# Record extracts
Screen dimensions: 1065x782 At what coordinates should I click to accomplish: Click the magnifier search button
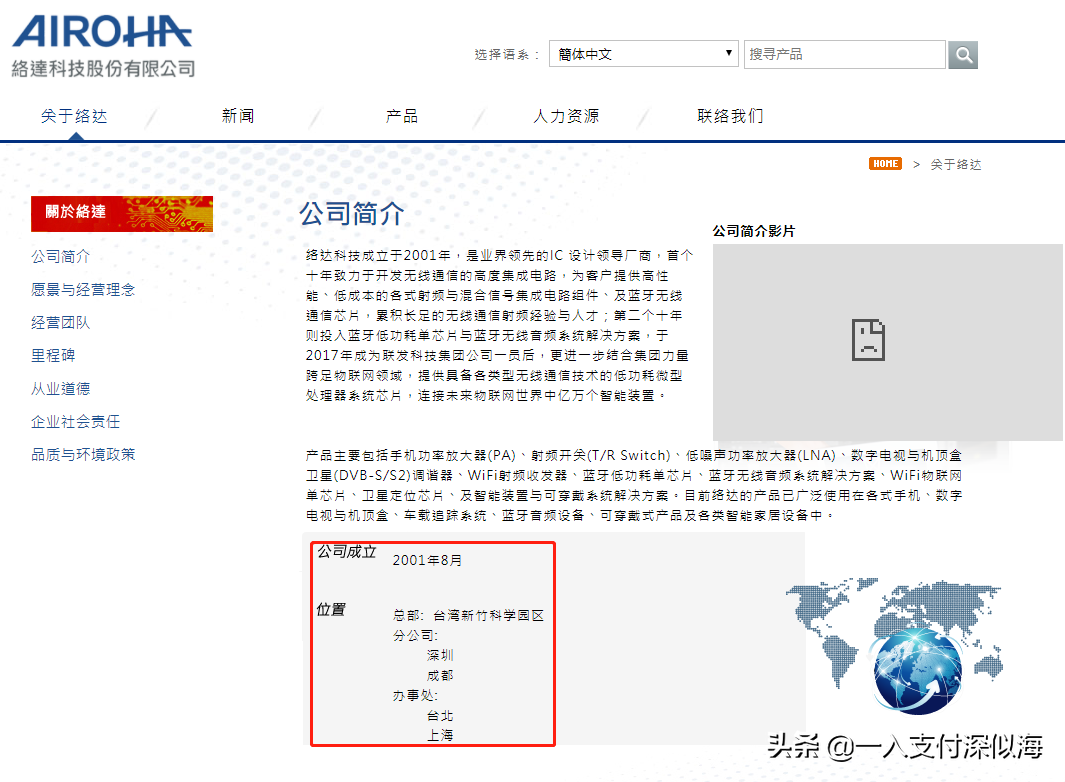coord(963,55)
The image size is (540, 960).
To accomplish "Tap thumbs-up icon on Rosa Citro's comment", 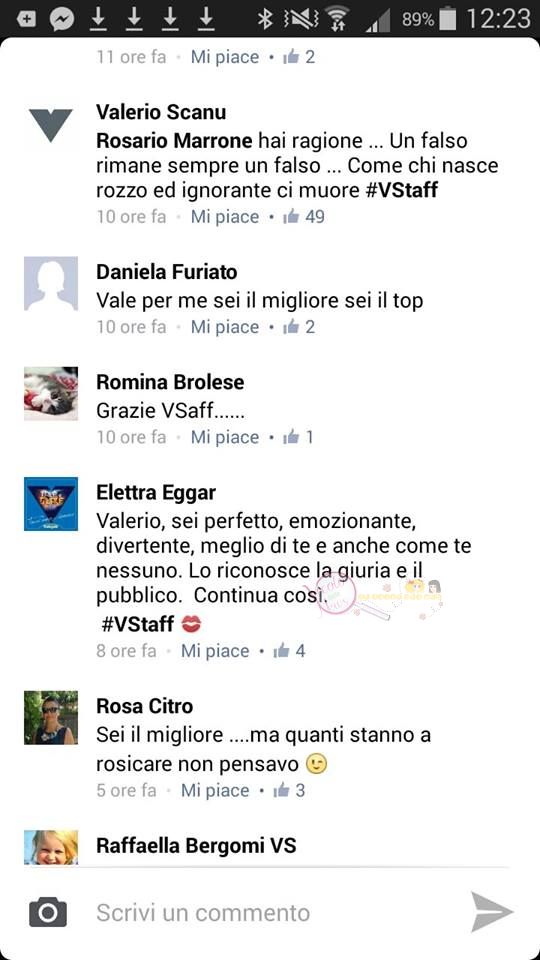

---

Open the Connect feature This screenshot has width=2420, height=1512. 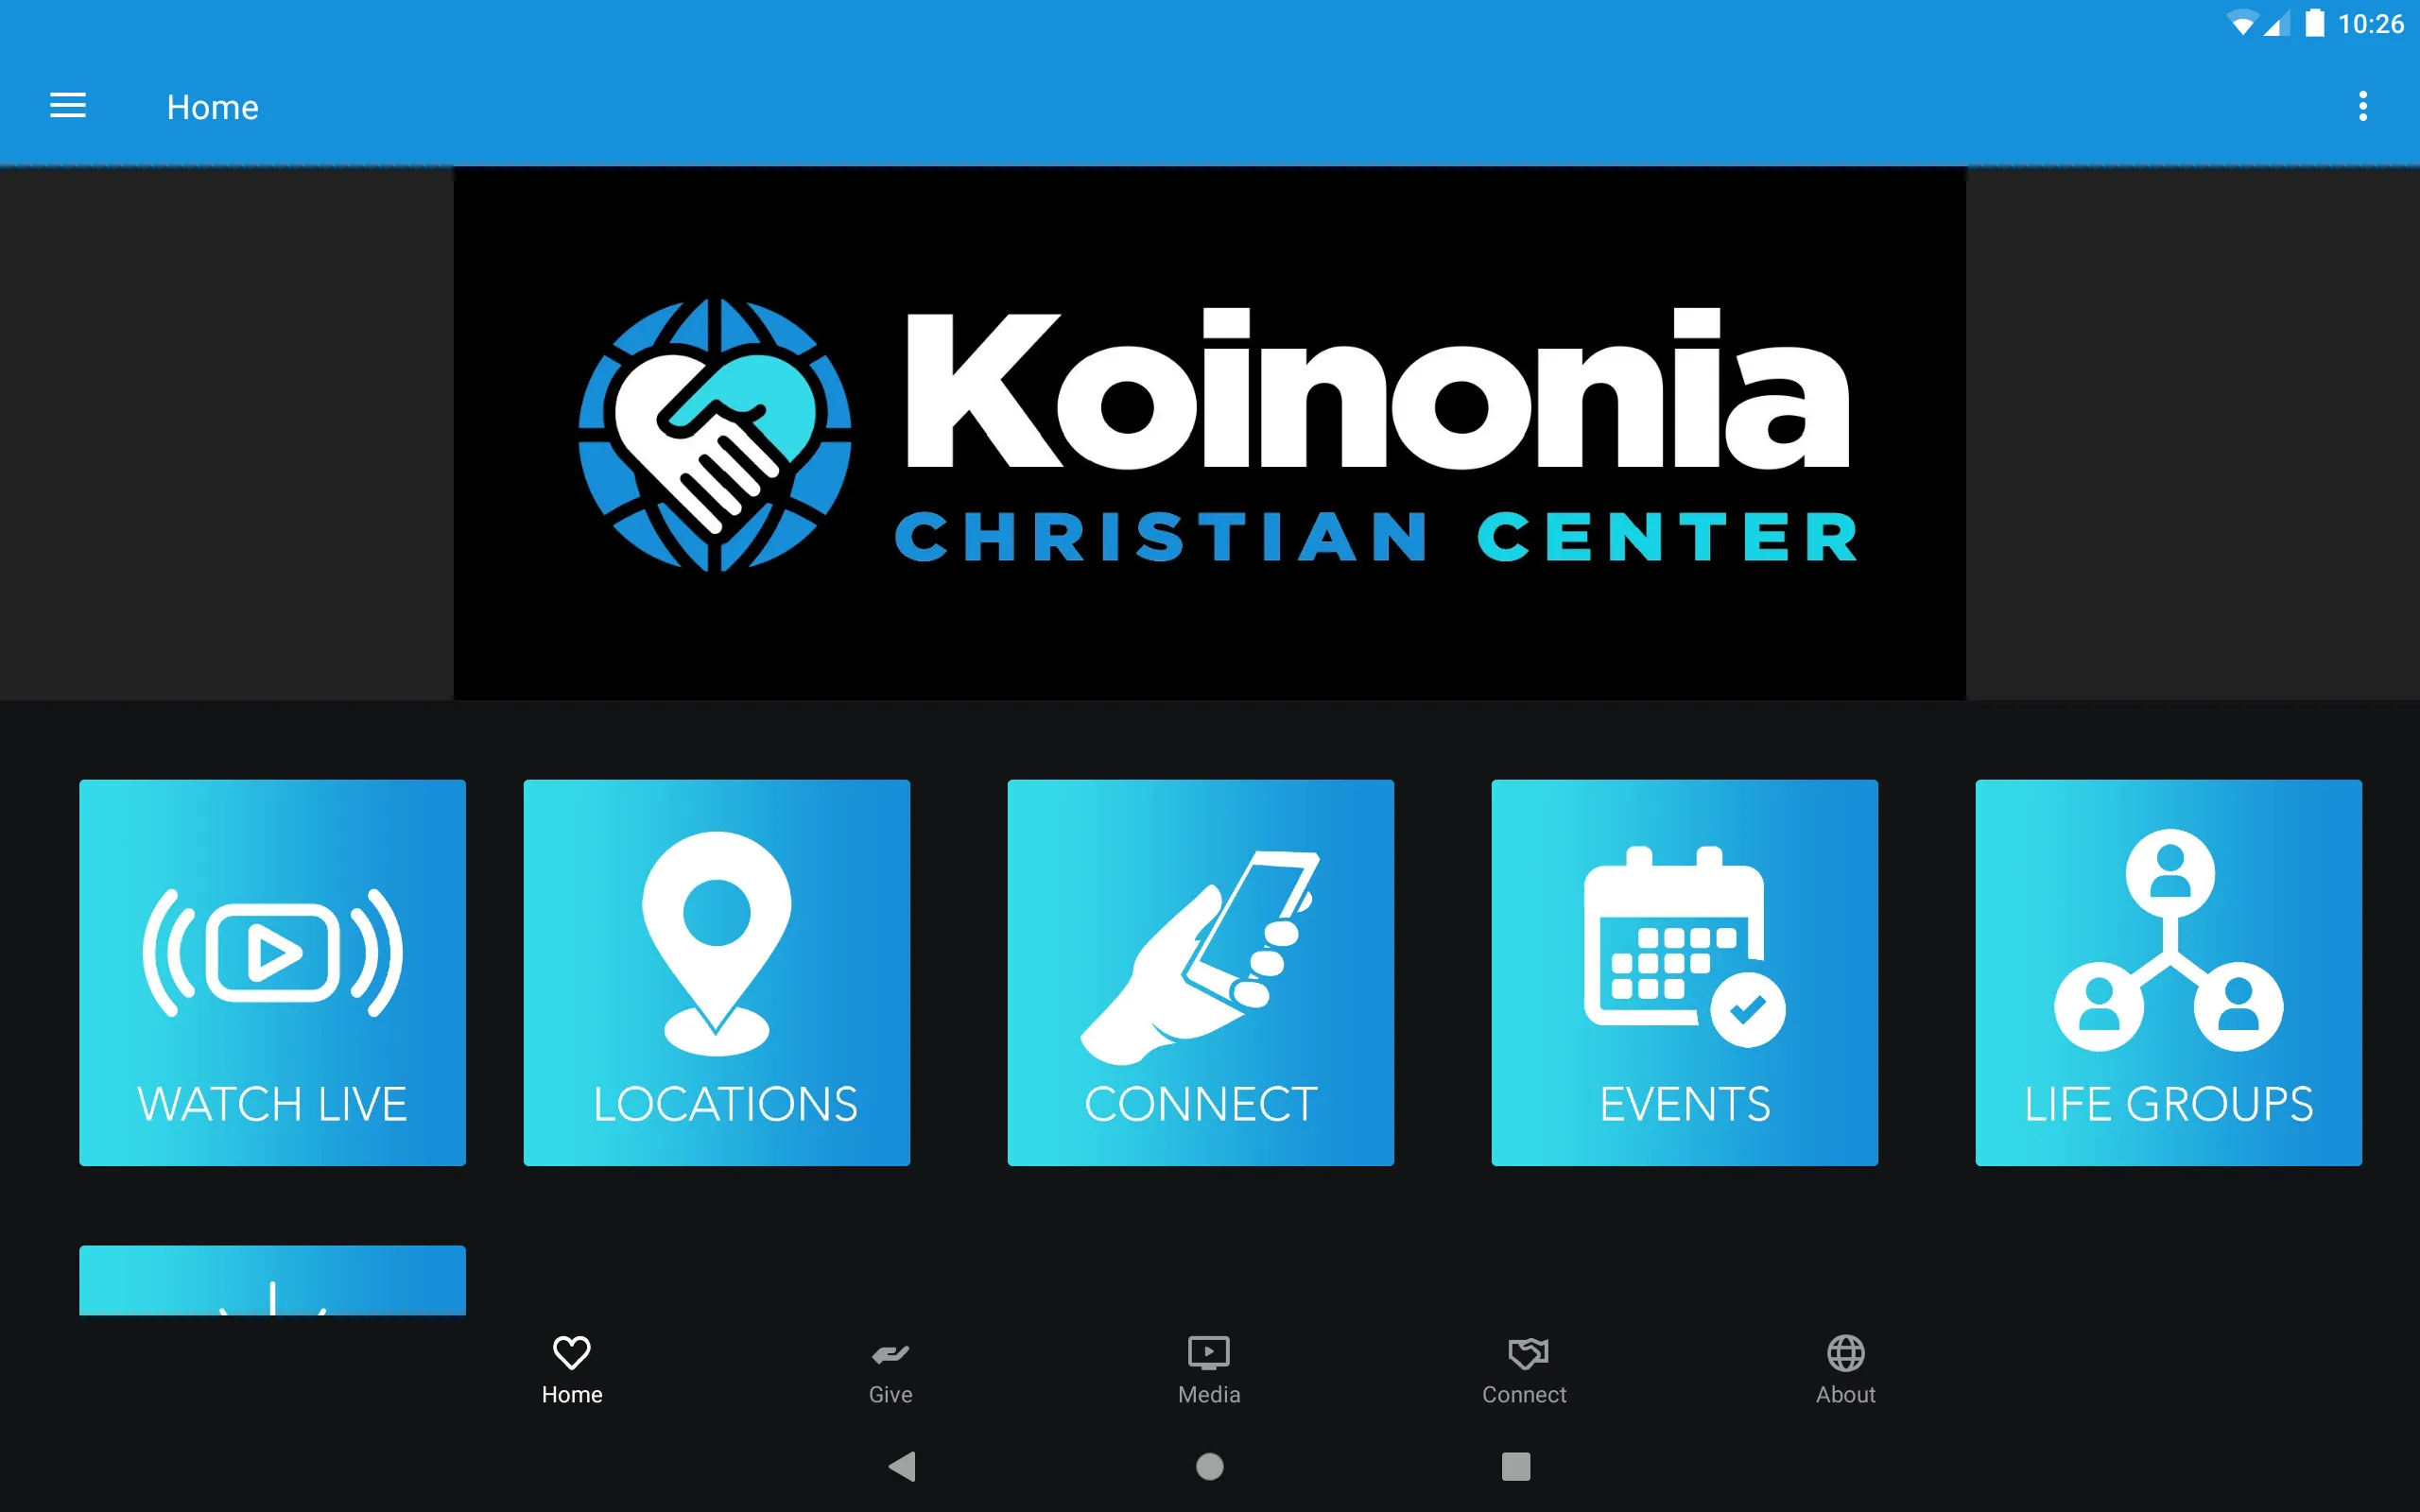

# What you have to do
Your reply is to be an exact repeat of the listing above from the line holding "The image size is (540, 960)." down to the line holding "thumbs-up icon on", ends included, pictures excluded.

# Result for this task
The image size is (540, 960).
To accomplish "Tap thumbs-up icon on Rosa Citro's comment", 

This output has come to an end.